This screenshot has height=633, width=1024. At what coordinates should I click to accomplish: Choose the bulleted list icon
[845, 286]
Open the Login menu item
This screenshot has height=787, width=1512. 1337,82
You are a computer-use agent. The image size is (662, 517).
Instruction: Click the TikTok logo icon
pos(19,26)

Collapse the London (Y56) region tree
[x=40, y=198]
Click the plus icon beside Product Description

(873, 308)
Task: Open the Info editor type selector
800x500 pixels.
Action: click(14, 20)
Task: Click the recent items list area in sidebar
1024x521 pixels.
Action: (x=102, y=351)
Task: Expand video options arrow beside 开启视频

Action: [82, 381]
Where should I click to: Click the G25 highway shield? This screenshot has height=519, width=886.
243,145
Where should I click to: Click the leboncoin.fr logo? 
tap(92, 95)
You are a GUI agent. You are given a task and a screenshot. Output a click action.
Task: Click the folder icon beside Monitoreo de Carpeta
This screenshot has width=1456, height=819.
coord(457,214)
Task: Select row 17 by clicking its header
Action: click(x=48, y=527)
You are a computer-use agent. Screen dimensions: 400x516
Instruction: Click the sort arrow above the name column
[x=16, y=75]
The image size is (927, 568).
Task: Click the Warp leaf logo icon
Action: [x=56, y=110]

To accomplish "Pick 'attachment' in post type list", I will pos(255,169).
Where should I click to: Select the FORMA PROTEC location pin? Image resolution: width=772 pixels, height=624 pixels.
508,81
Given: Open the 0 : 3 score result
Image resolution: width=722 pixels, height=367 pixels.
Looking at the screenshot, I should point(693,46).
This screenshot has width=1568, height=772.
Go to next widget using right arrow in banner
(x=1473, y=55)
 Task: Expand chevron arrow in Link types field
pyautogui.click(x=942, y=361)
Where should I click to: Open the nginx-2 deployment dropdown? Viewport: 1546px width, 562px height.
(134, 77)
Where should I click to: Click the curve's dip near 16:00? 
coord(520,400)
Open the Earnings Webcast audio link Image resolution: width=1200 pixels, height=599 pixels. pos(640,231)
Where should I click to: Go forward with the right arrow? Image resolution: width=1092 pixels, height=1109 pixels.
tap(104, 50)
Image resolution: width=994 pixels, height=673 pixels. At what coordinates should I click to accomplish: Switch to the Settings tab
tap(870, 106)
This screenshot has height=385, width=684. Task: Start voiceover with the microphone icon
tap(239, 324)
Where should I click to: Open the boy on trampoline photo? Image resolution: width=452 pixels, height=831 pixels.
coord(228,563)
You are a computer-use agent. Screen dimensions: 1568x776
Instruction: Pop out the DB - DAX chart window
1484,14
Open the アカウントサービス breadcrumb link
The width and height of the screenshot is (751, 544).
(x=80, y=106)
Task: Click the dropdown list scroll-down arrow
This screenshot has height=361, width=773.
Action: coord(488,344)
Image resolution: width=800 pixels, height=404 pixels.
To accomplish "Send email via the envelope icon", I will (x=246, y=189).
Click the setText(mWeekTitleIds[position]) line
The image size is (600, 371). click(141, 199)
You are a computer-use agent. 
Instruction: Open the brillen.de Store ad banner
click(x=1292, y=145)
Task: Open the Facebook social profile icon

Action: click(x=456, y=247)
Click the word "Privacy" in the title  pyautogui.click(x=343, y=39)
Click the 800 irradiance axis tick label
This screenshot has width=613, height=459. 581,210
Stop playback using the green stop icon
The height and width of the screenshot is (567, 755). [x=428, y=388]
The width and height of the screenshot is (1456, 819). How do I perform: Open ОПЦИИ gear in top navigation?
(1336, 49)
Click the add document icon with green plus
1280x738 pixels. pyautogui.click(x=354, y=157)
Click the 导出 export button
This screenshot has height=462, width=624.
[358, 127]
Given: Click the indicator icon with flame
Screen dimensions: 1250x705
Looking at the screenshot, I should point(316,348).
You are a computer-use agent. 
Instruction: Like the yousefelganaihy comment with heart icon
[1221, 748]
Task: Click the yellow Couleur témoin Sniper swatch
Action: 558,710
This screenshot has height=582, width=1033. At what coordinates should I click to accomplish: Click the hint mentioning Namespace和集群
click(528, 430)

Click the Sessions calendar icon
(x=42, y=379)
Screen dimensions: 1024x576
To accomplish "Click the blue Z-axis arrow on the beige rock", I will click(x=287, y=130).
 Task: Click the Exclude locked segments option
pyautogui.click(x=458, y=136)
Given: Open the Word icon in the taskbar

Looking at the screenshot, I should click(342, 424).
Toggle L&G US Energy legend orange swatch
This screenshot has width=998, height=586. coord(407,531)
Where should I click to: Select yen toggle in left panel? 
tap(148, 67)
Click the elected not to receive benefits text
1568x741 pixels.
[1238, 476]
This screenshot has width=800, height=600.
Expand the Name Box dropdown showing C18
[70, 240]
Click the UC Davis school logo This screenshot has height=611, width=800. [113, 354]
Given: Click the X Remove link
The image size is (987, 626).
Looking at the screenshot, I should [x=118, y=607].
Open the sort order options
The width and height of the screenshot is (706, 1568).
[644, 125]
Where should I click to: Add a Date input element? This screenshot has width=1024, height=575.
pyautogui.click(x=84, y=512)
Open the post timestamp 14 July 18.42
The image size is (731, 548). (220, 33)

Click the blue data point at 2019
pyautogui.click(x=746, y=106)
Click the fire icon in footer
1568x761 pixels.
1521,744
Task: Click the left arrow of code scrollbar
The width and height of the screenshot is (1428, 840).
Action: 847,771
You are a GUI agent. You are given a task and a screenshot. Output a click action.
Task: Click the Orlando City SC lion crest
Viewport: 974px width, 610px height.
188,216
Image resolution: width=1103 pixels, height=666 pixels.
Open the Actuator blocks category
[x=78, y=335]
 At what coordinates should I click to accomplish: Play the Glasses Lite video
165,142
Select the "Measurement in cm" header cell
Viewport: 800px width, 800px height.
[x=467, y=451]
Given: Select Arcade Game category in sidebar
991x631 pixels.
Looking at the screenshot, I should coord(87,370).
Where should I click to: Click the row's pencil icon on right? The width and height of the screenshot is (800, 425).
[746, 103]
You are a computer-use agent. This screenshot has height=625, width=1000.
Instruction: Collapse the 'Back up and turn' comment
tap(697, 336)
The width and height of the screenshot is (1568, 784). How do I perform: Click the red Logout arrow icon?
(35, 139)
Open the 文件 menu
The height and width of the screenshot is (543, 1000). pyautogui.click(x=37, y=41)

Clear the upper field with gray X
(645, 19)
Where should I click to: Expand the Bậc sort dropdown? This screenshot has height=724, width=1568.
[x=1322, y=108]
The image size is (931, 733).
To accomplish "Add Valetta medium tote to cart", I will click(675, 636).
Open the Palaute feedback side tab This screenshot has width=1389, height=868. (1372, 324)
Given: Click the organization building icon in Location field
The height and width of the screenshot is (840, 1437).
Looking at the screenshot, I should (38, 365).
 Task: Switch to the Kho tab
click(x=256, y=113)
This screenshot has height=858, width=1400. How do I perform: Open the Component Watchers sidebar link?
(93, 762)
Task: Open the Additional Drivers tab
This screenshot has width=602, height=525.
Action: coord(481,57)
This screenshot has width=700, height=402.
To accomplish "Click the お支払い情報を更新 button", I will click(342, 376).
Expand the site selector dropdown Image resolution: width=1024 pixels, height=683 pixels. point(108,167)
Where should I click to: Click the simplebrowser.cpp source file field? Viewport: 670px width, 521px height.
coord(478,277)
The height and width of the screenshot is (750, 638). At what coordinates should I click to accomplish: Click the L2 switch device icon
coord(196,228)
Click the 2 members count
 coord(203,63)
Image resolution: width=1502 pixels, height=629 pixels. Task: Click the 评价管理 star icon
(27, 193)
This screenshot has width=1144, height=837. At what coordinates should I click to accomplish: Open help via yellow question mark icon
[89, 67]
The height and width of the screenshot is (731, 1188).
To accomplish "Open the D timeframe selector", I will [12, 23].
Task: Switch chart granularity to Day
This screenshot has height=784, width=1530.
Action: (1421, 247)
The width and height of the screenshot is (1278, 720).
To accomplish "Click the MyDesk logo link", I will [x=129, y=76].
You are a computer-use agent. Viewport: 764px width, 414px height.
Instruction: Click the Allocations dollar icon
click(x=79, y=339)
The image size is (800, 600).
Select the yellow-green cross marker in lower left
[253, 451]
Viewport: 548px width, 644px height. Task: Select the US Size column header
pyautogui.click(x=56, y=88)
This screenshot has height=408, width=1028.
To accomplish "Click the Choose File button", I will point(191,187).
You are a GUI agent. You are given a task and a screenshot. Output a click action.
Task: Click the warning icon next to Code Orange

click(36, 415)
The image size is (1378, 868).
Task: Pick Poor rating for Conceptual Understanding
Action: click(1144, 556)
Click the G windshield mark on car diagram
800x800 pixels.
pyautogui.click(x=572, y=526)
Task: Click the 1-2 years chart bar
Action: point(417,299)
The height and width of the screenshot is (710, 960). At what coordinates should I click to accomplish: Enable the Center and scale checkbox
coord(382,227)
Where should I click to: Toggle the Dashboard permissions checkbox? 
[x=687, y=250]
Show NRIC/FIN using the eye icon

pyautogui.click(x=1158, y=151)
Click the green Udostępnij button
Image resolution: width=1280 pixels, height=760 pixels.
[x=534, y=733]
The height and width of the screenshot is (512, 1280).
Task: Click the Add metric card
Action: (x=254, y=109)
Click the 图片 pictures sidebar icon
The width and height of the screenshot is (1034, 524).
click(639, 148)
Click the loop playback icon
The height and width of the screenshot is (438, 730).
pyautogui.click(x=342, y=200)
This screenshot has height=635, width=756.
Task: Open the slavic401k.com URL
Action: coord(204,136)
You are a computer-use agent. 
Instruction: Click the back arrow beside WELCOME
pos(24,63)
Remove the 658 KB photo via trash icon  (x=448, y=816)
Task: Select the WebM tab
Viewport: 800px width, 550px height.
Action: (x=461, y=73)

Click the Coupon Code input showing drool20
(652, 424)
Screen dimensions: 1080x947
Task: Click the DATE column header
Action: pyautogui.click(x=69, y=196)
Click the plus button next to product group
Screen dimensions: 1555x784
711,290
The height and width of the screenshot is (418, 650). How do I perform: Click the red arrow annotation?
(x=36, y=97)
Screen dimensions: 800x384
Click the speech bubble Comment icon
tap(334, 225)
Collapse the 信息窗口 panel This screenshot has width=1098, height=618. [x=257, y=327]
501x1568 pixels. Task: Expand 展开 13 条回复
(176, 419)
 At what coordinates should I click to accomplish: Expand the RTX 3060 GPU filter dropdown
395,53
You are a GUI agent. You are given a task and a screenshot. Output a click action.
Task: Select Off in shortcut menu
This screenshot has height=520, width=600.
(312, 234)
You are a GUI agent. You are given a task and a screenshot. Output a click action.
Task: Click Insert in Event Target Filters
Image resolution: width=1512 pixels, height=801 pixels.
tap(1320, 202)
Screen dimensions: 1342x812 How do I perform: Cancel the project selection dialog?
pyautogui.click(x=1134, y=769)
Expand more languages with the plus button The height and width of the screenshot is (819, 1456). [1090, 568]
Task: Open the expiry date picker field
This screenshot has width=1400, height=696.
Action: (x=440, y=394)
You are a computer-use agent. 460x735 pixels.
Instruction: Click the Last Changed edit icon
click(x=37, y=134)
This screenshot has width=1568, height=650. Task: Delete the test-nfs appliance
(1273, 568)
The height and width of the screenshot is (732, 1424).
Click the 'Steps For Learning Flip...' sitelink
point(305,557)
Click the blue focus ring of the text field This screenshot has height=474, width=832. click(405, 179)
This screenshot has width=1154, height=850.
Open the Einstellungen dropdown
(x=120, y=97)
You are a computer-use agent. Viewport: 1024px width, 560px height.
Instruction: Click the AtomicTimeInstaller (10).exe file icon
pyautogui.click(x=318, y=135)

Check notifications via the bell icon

****

• [Assignment] Scan the material above for "selector". Copy every line where it appears.

• [Answer space]
Task: Open the Info editor type selector
Expand the site selector dropdown Image resolution: width=1024 pixels, height=683 pixels. point(108,167)
To accomplish "Open the D timeframe selector", I will [12, 23].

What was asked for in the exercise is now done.